During our adoption paperwork stage, Chris and I talked several times about whether or not we should adopt siblings. We knew the orphan crisis was so great, and I always wondered if we could help just a little bit more by taking another child into our home as well. We prayed about it, but always felt like we were only supposed to adopt one child. We didn't feel that God had shown us otherwise. However, on April 16, 2010, that all changed in an instant. Chris had already gotten up and was getting ready for work. I was still sleeping, soundly, when I heard a voice say, clearly, “Adoption is no longer one, but two.” I immediately woke up, startled, and repeated back to myself what I had just heard. Slightly panicked, I went to tell Chris, and when I came back into the bedroom, I picked up the Bible and opened to Romans 8, where it talks all about adoption. “For ye have not received the spirit of bondage again to fear; but ye have received the Spirit of adoption, whereby we cry, Abba, Father…….And not only they, but ourselves also, which have the first fruits of the Spirit, even we ourselves groan within ourselves, waiting for the adoption…….But if we hope for that we see not, then do we with patience wait for it…….And we know that all things work together for good to them that love God, to them who are the called according to his purpose….What shall we then say to these things? If God be for us, who can be against us?”

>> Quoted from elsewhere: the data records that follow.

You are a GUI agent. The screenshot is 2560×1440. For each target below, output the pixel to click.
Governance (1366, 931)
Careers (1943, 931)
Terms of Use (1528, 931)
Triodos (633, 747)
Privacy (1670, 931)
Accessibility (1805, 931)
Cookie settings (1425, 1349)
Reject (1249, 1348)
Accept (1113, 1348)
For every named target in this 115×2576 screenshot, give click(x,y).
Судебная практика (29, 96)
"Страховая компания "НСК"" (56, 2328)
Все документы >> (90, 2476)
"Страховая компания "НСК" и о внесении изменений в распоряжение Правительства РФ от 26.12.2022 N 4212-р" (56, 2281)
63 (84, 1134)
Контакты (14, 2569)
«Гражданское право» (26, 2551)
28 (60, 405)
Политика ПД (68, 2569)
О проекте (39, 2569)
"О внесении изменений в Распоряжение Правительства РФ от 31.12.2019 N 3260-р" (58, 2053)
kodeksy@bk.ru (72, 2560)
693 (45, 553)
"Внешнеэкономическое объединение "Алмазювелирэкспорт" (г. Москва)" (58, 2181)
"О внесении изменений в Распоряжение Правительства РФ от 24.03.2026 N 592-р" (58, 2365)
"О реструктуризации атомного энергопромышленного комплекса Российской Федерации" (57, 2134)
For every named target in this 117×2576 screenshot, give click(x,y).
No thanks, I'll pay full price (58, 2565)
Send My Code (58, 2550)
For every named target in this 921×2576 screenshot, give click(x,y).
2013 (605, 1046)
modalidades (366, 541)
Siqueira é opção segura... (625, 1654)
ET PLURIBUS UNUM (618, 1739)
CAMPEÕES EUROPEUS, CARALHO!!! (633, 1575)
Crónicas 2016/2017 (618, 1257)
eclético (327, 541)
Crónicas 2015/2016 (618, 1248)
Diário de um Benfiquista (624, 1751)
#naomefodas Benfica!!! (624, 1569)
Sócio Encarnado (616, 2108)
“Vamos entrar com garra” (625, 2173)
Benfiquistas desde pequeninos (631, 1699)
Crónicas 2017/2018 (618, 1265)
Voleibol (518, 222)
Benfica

All morning, I thought about what I had heard. I was a bit confused. I felt that God was trying to tell me something, but what exactly did it mean? Did it mean we were supposed to adopt two children this time? Or adopt one now, and go back sometime in the future to get another? I talked to my sister about it, who encouraged me to contact our social worker who was preparing our home study and ask her if she could extend our parameters to include siblings. That way, God was still in control of what happened: if we were supposed to get only one child, we would get a referral for one. If God wanted us to adopt siblings, our referral would be for two. Maybe our social worker already had our home study complete; we had already been waiting awhile. Maybe she was finished and it was too late to make changes. But as we were talking, I was filled with a sense of peace.
I called Gina, our social worker, and left her a message. When I hung up, I prayed that if this was really something we should consider, then God would show me. I then opened the Bible randomly to the book of Daniel and read, “Then was the secret revealed unto Daniel in a night vision……He (God) revealeth the deep and secret things: he knoweth what is in the darkness, and the light dwelleth with him. I thank thee, and praise thee, O thou God of my fathers, who hast given me wisdom and might, and hast made known unto me now what we desired of thee…….But there is a God in heaven that revealeth secrets, and maketh known…what shall be in the latter days. Thy dream, and the visions of thy head upon thy bed, are these; As for thee.....thy thoughts came into thy mind upon thy bed, what should come to pass hereafter: and he that revealeth secrets maketh known to thee what shall come to pass.”
I had been in bed. I had been sleeping. Had I been dreaming when I heard the voice? Was it a vision? Later that evening, I received an e-mail back from Gina. Our home study was next on her list of things to be completed, and she would certainly approve us for siblings.
At this point, we don’t know for sure whether we’ll be bringing home one child or two. (Although we have a feeling it will be two!) Will we get a boy? A girl? Two boys? Two girls? One of each? Twins? Only God knows what is in store for us, but I have learned that it is best to trust Him no matter what. He knows exactly who we need and who needs us. And He’s right every time.